PGVector's Missing Features — Trieve

The Nugget

  • PGVector's infrastructure simplicity is countered by critical missing features that harm search effectiveness, particularly in handling negated terms, explainability of results, performant filtering, and support for various search modes.

Make it stick

  • 🔍 Negated words can be managed in queries, but Postgres lacks efficient indexing for this.
  • 🛠️ Explainability is essential; search results need highlights for users to self-correct ineffective terms easily.
  • Filtering and ordering in PGVector are slow, making dedicated solutions like Trieve more efficient.
  • 📊 Semantic versus full-text search: Users expect keyword functionality, and missing this could lead to frustration.

Key insights

Key Features Required in Search Solutions

  1. Support for Required and Negated Words: Postgres struggles to manage terms accurately in dense vector searches. Effective query formulation can mitigate this but requires extensive user knowledge.
  2. Explainability with Highlights: Users benefit from highlighted keyword snippets, enabling them to identify and rectify poor queries. This is a crucial user experience aspect that PGVector lacks.
  3. Performance on Filters and Ordering: PGVector poses performance issues that can lead to delays in query responses, while dedicated search solutions like Trieve can handle these efficiently.
  4. Support for Sparse Vectors and Various Search Modes: PGVector limits users to semantic search only, creating a mismatch for users accustomed to keyword searches. Introducing full-text options can optimize adoption and user satisfaction.

Evaluating PGVector

  • Simplicity vs.
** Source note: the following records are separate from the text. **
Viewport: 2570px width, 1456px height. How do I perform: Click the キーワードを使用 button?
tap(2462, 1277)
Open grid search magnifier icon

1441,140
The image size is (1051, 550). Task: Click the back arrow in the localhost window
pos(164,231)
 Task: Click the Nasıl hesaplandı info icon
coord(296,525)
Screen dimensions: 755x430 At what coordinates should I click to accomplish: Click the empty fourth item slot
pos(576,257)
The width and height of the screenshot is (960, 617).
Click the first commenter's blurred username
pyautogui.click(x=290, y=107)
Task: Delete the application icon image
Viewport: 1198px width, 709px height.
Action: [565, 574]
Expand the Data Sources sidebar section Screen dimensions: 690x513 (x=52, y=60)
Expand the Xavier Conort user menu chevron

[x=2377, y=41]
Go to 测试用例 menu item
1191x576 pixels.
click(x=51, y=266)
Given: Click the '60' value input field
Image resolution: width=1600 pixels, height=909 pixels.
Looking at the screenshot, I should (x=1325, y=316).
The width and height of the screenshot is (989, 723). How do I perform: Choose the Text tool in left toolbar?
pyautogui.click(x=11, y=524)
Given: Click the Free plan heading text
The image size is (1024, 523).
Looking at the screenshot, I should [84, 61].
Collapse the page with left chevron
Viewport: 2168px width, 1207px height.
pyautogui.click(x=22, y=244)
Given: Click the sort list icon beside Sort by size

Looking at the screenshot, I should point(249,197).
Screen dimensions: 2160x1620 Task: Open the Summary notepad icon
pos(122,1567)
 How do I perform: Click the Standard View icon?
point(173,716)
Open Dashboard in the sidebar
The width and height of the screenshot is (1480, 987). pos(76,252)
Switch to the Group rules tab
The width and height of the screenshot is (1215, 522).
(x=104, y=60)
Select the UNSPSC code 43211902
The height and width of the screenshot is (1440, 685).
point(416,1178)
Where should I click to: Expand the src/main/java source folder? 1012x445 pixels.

Features: While PGVector is appreciated for its straightforward infrastructure, the lack of key functionality can hinder performance in practical applications.
  • Dedicated Solutions Recommended: For users needing advanced search capabilities, opting for solutions like Trieve, which address these missing features, is advised.

Key quotes

  • "Dense vector search is not perfect and will fail on queries like emails where Rob praises the team and does not mention productivity."
  • "Postgres pgvector does not come up with a way to highlight the keyword snippets being matched on."
  • "Its maintainers are working on this as you can see in this currently 83 comment long issue on Github."
  • "Defaulting to fulltext and adding semantic as an option gives your users the time to figure out how best to use the new dense vector semantic search workflow."
  • "Our goal with this post is to inform readers about the potential downside and pitfalls of PGVector."
This summary contains AI-generated information and may have important inaccuracies or omissions.